• **Task**
Format the material from the line with "This screenshot has height=759, width=1568." to the line with "click(190, 222)" as a two-column CSV with the header instruction,action. Put each text and its answer in one row, each in its own quoted field, with line breaks replaced by spaces.

• • • • • • •

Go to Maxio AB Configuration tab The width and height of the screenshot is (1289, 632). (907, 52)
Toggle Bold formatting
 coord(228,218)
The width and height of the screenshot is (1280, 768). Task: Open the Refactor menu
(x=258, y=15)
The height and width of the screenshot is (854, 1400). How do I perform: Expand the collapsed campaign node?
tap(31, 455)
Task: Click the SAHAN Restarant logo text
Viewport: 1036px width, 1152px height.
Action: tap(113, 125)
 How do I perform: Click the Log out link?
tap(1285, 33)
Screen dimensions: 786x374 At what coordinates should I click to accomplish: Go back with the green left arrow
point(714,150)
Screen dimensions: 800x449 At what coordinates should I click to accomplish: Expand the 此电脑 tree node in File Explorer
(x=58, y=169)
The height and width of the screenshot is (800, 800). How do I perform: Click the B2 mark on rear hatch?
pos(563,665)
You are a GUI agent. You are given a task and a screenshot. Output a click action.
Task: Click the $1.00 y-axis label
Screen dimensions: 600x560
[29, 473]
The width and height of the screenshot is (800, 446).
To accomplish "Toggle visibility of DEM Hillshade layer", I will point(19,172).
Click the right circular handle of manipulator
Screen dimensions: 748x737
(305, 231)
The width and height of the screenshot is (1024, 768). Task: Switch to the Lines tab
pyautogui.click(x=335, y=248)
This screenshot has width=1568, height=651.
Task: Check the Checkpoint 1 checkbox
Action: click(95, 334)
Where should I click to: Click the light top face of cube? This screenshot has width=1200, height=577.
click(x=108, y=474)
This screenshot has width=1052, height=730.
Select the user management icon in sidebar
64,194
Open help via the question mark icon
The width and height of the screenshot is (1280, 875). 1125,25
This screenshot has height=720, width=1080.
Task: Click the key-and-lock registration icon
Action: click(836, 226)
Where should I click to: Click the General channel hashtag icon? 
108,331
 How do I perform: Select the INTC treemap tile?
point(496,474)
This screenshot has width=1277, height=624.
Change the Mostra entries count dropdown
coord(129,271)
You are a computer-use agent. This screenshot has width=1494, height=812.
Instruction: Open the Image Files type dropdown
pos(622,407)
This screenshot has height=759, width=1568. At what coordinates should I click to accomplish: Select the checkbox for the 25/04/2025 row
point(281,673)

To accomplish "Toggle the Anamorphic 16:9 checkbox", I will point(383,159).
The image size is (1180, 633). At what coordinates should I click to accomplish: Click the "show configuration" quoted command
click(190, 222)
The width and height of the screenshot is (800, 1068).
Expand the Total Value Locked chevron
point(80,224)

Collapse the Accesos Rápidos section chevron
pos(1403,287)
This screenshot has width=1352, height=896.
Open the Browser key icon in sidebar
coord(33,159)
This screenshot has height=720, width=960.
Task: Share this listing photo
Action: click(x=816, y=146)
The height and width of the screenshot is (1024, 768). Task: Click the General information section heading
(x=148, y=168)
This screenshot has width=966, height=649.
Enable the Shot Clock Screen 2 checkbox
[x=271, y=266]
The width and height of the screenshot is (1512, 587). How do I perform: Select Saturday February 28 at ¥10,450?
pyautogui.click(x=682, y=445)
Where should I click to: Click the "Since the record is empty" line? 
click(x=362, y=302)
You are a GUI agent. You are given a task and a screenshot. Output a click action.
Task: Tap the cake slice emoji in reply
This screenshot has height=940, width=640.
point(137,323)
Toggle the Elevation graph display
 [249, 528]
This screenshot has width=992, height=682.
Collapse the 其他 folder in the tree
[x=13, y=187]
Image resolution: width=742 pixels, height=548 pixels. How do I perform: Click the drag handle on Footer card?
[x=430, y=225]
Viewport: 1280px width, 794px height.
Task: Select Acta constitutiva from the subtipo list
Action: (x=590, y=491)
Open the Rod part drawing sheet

• • • • • • •

• **The result**
instruction,action
"This screenshot has height=759, width=1568. At what coordinates should I click to accomplish: Select the checkbox for the 25/04/2025 row","point(281,673)"
"To accomplish ""Toggle the Anamorphic 16:9 checkbox"",","I will point(383,159)."
"The image size is (1180, 633). At what coordinates should I click to accomplish: Click the ""show configuration"" quoted command","click(190, 222)"